The US argument is that these institutions are redundant in their scope, mismanaged, unnecessary, wasteful, poorly run, captured by the interests of actors advancing their own agendas contrary to those of the US, or are a threat to the sovereignty, freedoms, and general prosperity of the US. This is a move away from multilateralism and the UN system in part, which may actually result in the erosion of US leadership, because the world will learn to live without the US. The US had earlier walked out of UNESCO, the WHO, the UNHRC, the Paris Climate Change Agreement, etc., but these bodies have survived. 

India has expressed “deep concern” regarding the developments in Venezuela, without directly criticizing the US, keeping in mind our consistent refusal to criticize Russia regarding its special military operation in Ukraine. Russia has to assess what this US adventurism against Venezuela, which hits at Russian interests in the country, implies with regards to the understandings the two sides have tried to reach in their efforts to resolve the Ukraine conflict.

The key question is: to what extent the can the Trump administration be trusted? The report that Trump has given the green light to Senator Lindsey Graham’s Russia Sanctions Bill will be problematic for both Russia and India, and Brazil as well.

Europe has driven itself into an untenable situation by burning all bridges with Russia as a loyal ally of the US, and now the territorial threat to Europe is coming from the US.

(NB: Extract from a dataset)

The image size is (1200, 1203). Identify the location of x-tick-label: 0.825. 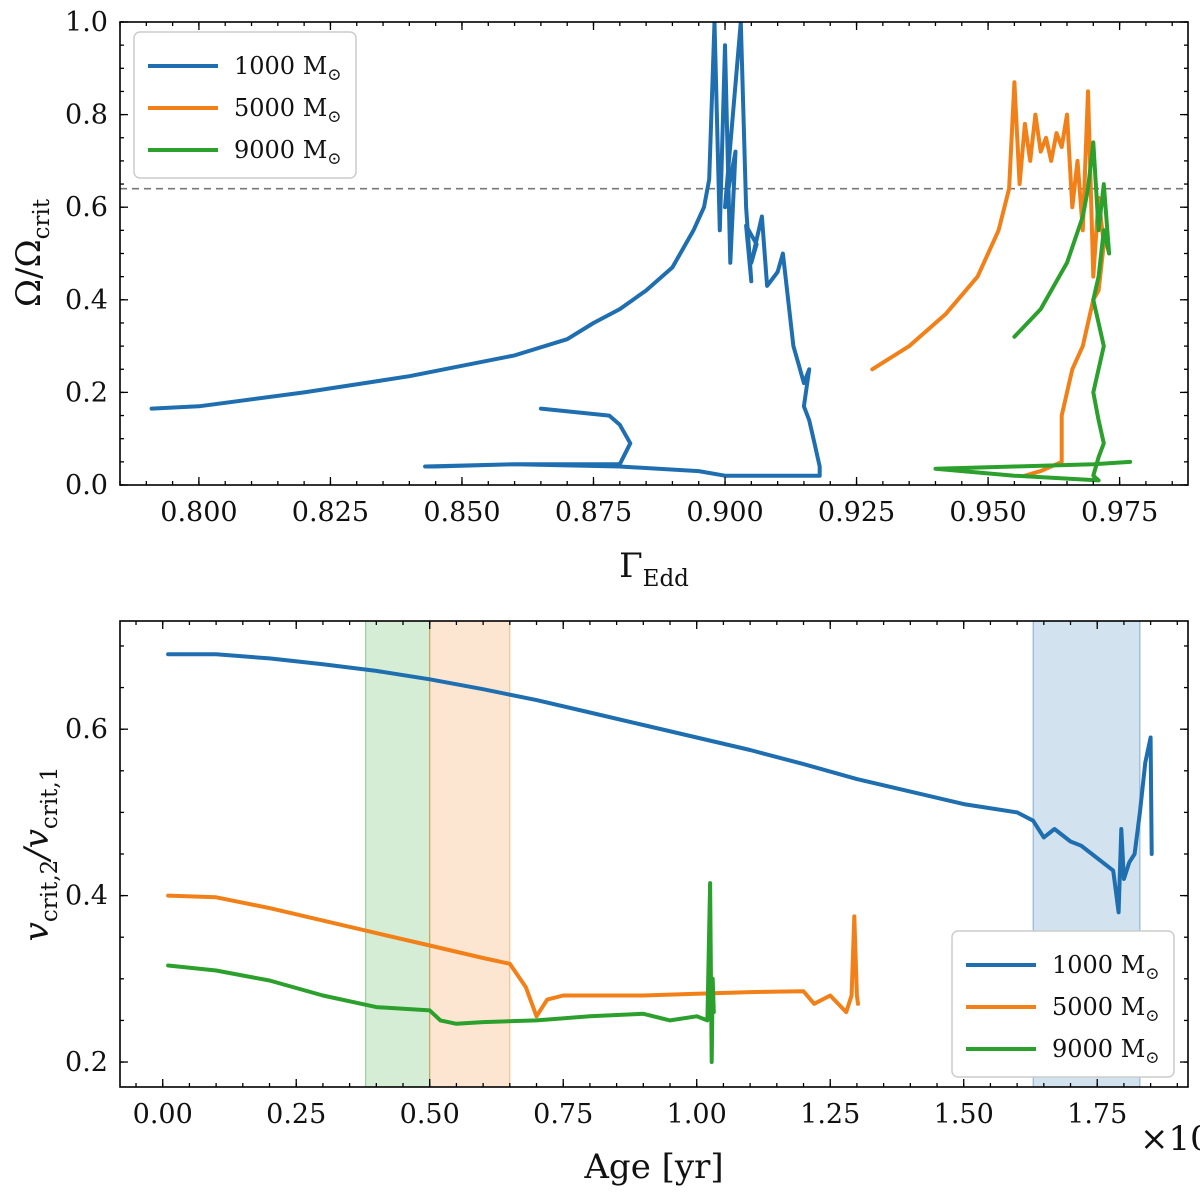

Europe’s narrative about the danger of Russia has been blown up by Trump’s action against Venezuela and his threat to take over Greenland for national security reasons, by force if necessary. This could potentially endanger the future of NATO and the EU as well.

Now, Iran is on the boil because of street protests over the deteriorating economic conditions in the country. A regime change in Iran has been long on the agenda of the US and Israel. Trump has warned that the US is “locked and loaded” to intervene if the Iranian government moves to suppress the “peaceful” protestors. 

Trump has already crossed a line in bombing Iranian nuclear sites. Another military action by him cannot be entirely ruled out. He is on record as having said that the US knows the location of Iran’s Supreme Leader Khamenei and he can be taken out when needed. After targeting China’s and Russia’s interests in Venezuela, it is not inconceivable that Trump may seek to do that in Iran by encouraging a regime change, even if the risks of doing this are much higher.

Trump wants to raise the US defense budget to $1.5 trillion in 2027. If his foreign policy is to be based not on respecting international law but on power equations, then in that uncharted landscape the worst can happen.